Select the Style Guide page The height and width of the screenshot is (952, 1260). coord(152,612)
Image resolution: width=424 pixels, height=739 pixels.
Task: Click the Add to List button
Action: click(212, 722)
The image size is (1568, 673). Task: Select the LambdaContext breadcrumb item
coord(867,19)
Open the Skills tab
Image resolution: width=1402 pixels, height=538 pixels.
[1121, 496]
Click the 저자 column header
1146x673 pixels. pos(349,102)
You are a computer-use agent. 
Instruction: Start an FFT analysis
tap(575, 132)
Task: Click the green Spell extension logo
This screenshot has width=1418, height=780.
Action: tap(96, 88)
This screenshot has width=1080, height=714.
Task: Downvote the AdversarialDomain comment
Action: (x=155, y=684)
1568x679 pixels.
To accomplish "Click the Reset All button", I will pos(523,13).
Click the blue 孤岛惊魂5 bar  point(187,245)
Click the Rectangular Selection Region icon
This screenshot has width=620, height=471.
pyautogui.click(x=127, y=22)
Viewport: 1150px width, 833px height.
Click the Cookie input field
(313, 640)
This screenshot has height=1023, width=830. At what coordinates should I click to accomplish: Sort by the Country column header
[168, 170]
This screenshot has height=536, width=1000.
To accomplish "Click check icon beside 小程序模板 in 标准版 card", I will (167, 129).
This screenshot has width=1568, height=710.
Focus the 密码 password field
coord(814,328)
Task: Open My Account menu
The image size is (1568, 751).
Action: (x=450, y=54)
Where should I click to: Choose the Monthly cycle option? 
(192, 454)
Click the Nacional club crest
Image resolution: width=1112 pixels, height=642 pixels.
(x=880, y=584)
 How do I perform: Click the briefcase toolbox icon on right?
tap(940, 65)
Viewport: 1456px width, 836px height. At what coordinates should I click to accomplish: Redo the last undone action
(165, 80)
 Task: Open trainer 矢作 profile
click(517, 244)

-=-=-=-=-

Output only the count of lines in the data containing "will".

2